Davis concluded that the surplus projected in the 2025/26 Budget is a sign of progress, not politics. “The surplus is not just an accounting line,” he said. “It’s how we generate the fiscal space to sustainably reduce outstanding obligations, invest in development, and expand opportunity island by island.”
“When we say the economy is improving, it’s not a matter of opinion. It’s a matter of fact,” he said. “Better days are not just promised — they’re being built.”
Davis noted that the government will be tabling a supplementary budget following his communication. “The primary purpose of the supplementary budget is to account for the offsets approved during FY2024/25,” he said. “The supplementary budget will facilitate the reallocation of funds in the amount of $16.1 million from capital expenditure to recurrent expenditure.”
He clarified that this reallocation does not change the overall spending figures. “Since this is a reallocation of expenditure, the total expenditure figure remains the same as estimated in the original budget.

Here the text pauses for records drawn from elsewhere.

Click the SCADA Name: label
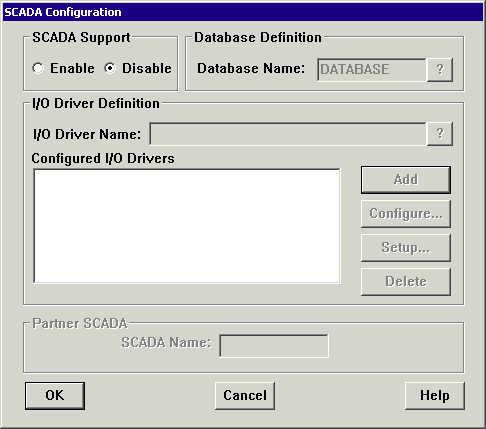Image resolution: width=486 pixels, height=429 pixels. click(x=166, y=342)
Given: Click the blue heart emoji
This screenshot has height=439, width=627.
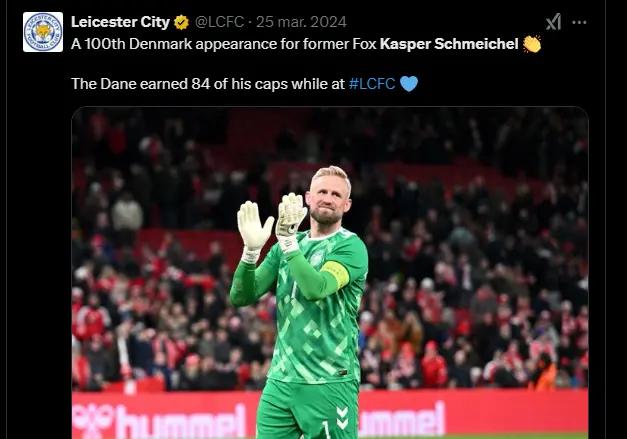Looking at the screenshot, I should [x=409, y=84].
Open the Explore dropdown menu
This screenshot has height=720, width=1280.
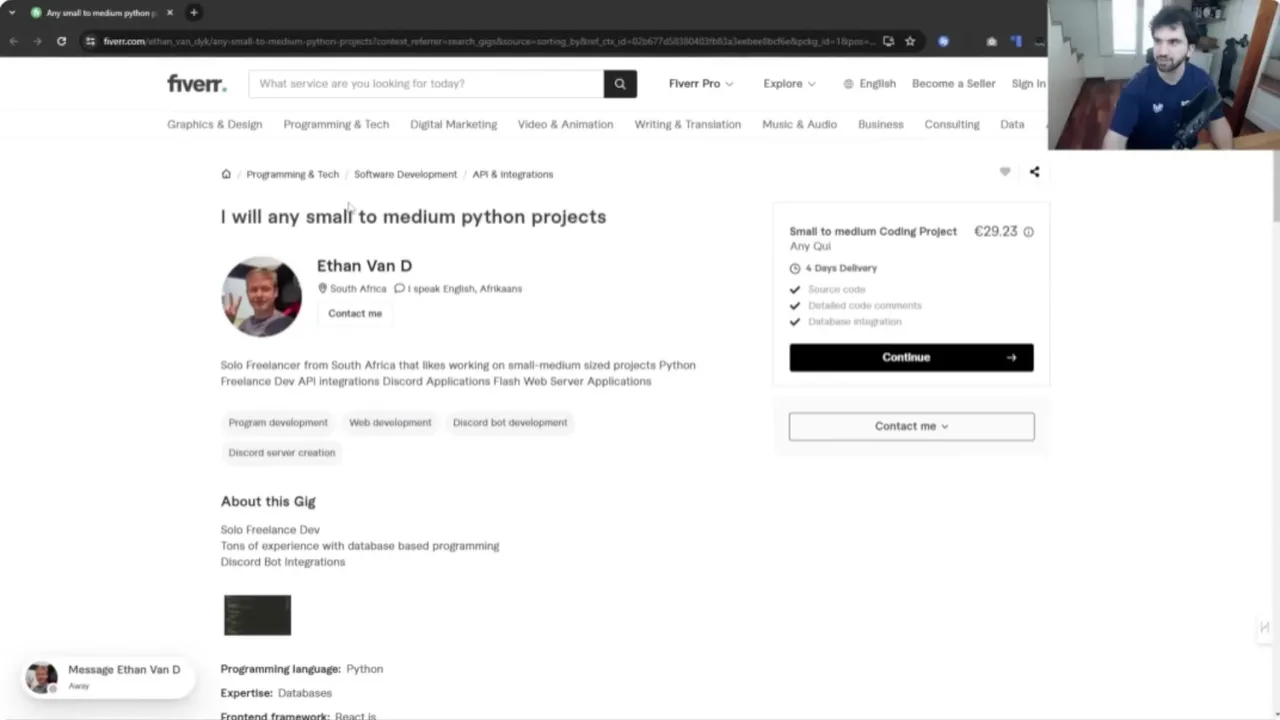coord(789,84)
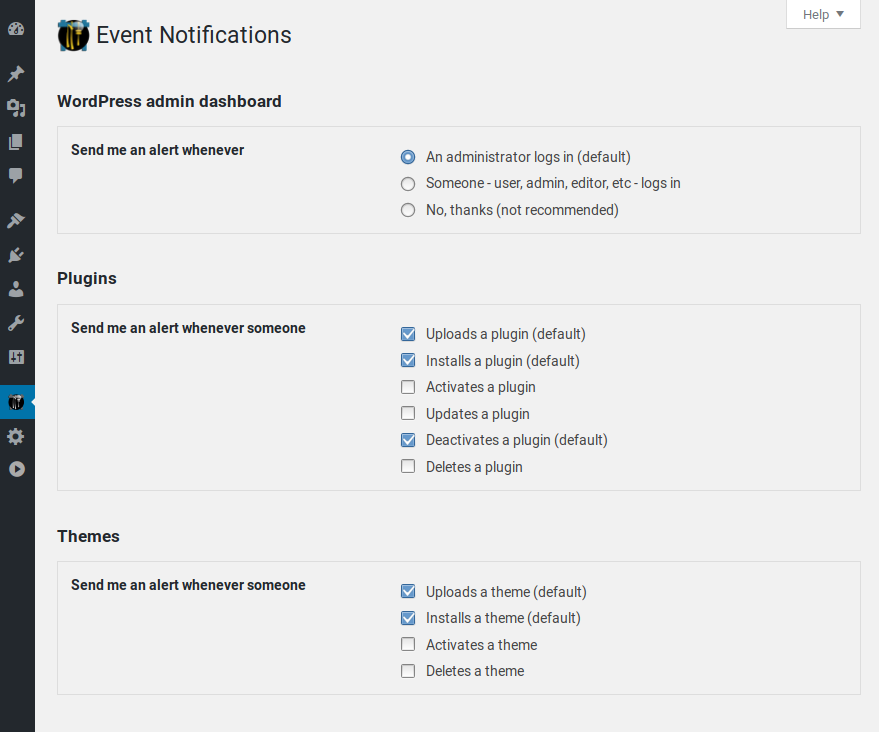Enable 'Activates a plugin' alert
Image resolution: width=879 pixels, height=732 pixels.
(408, 387)

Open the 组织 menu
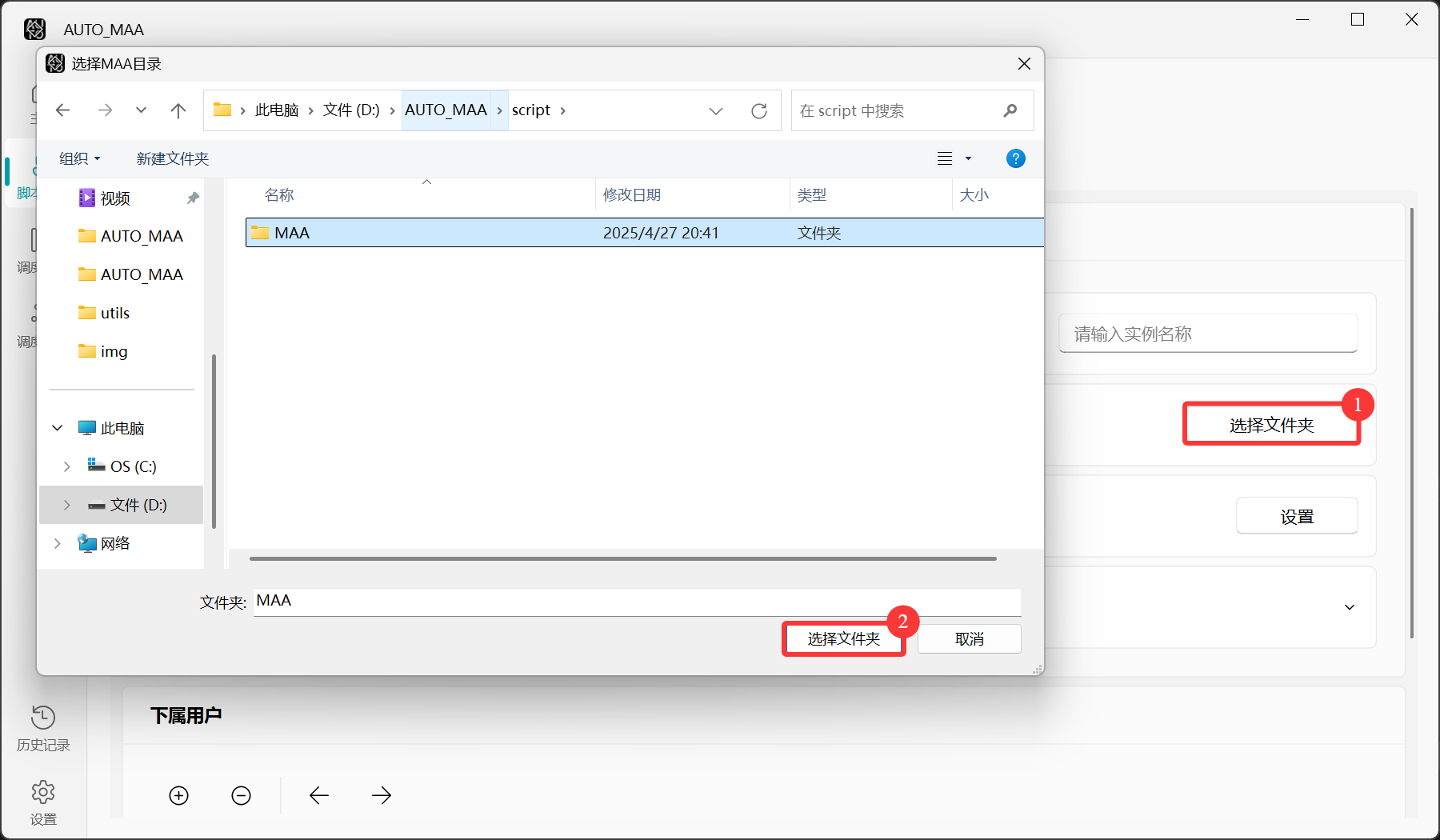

This brings the total revised recurrent expenditure to $3.28 billion and the capital expenditure to $328.4 million.”
The supplementary budget also accounts for a modest revenue increase. “The supplemental increase in revenue totaled $27 million, which brings the revised total revenue estimate to $3.57 billion,” Davis said.
As a result, the revised deficit stands at $42.8 million, or 0.3 percent of GDP. “The 0.3 percent is the lower end of our deficit target range for this fiscal year,” he noted.